Stored items
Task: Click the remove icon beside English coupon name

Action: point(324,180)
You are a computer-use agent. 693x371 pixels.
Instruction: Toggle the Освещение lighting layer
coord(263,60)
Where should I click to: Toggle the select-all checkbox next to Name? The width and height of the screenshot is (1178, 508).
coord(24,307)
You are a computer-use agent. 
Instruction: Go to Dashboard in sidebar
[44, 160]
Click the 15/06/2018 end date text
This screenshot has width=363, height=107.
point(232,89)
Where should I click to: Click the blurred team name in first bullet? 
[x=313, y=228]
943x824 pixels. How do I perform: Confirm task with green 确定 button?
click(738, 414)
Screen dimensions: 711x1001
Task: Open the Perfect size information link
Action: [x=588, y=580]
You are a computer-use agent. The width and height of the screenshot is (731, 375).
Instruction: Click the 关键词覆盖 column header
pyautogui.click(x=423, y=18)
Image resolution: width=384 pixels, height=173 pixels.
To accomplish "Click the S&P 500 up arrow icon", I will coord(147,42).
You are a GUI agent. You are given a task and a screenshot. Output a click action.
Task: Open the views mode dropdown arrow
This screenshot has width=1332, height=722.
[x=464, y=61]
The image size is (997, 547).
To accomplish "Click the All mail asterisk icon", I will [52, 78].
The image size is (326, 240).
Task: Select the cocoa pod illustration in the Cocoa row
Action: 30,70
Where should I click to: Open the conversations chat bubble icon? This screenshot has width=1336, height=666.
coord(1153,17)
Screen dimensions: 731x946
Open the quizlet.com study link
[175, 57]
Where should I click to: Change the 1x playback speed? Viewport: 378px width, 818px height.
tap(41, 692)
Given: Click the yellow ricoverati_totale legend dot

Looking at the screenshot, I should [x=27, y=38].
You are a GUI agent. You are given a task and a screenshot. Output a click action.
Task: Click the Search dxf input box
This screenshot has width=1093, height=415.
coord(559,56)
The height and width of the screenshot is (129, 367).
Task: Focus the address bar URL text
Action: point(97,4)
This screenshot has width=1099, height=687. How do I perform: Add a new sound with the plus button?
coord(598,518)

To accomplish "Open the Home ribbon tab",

__What is needed__
Quote, without alteration, the final stretch of the entries: the line with "Screen dimensions: 731x946" onward to the last line.

__Answer section__
Screen dimensions: 731x946
Open the quizlet.com study link
[175, 57]
Where should I click to: Change the 1x playback speed? Viewport: 378px width, 818px height.
tap(41, 692)
Given: Click the yellow ricoverati_totale legend dot

Looking at the screenshot, I should [x=27, y=38].
You are a GUI agent. You are given a task and a screenshot. Output a click action.
Task: Click the Search dxf input box
This screenshot has width=1093, height=415.
coord(559,56)
The height and width of the screenshot is (129, 367).
Task: Focus the address bar URL text
Action: point(97,4)
This screenshot has width=1099, height=687. How do I perform: Add a new sound with the plus button?
coord(598,518)

To accomplish "Open the Home ribbon tab",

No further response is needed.